So let’s talk about that house that resides at 38 Oxley Road.

To do so you need a brief history lesson of modern Singapore. Complicated country histories usually starts off with the United Kingdom and so, as they were prone to do, the UK found Singapore in 1819 and proclaimed it at as their own. In 1963 Singapore joined the Malaysian Federation (telling England to get lost), then got independence in 1965. Lee Kuan Yew was the man who started off Singapore and modern Singapore today is pretty much down to him. That’s about it. There’s more but I’m not getting into it. So there.

Lee Kuan Yew lived at 38 Oxley Road from 1940 until his death in 2015. A topping of Singaporean history may be too delicate a description; a hefty bucket of history gravy covers this house from the roof down to its foundations.

Lee Hsien Loong, the current Prime Minister of Singapore, is the son of Lee Kuan Yew.
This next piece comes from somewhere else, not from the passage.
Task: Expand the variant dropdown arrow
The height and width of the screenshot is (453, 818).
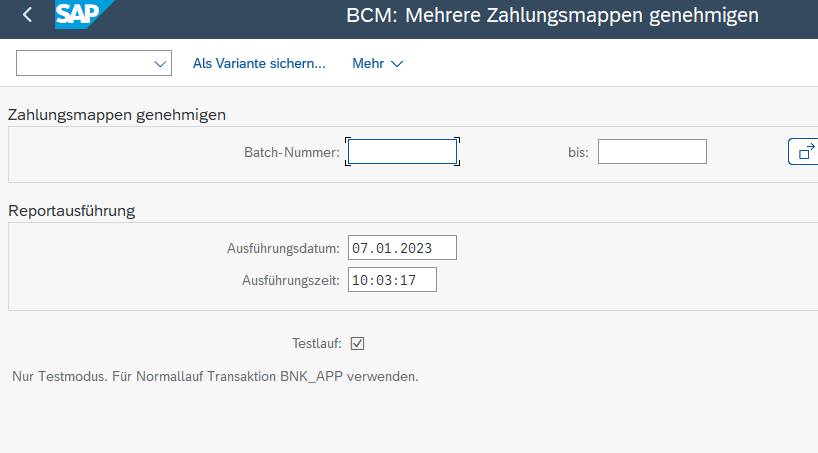Action: point(160,64)
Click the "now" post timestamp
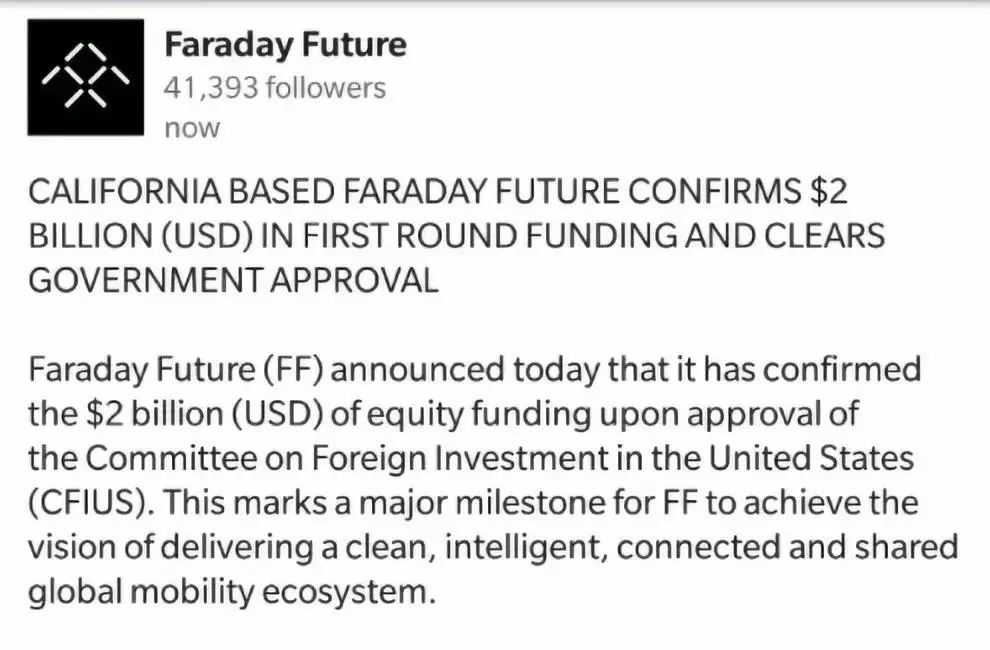 pos(192,128)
Basically in the Summer of 2017 38 Oxley Road became the epicentre of a shitstorm sibling argument (between Lee Hsien Loong, his brother, and his sister, and some in-laws thrown in for good measure) about whether to demolish it or leave it as is. Because it gets all so very complicated after that (and before that), here’s the Wikipedia entry detailing the whole saga that led up to the great sibling war of late July 1017. Its long but read it for the loops of drama :

The house was subject to a government deliberation of whether to conserve the house for historical reasons in 2011. Lee Kuan Yew had met with Cabinet then and made known his preferred conditions if the house was to be preserved, if the cabinet were set on going against his personal wish. In documents released by the Prime Minister’s Office, Ho Ching, wife of Lee Hsien Loong, emailed the family in early 2012 with detailed plans about how the house would be renovated. Ho said that if there were objections to renting out the house after it was renovated, Lee Hsien Loong’s family could move in with Dr Lee Wei Ling.[3] Development application from Urban Renewal Board was granted in April that year. Lee Kuan Yew had also amended two subsequent versions of his will to remove a previous demolition clause.

In September 2012, Lee Kuan Yew was under the impression that the cabinet had decided on gazetting the house and wrote to his lawyer Kwa Kim Li: “Although it has been gazetted as a heritage house it is still mine as owner… Cabinet has opposed tearing it down and rebuilding, because 2 PMs have lived in the house, me and Loong.”[4] His lawyer checked and informed him it was not true that the house has been gazetted.

A final will was made in 2013, to reinstate an equal share among his children, the will is a reversion to the first will, with the demolition clause drafted by his daughter-in-law Lee Suet Fern. In documents shown by the siblings, Lee Kuan Yew initialed directly beneath the demolition clause and he personally drafted an additional codicil to his will on January 2014, which they claim was witnessed by his secretary and bodyguard.[5] Lee Hsien Yang and Lee Wei Ling were also made the legal executors of the Estate of Lee Kuan Yew.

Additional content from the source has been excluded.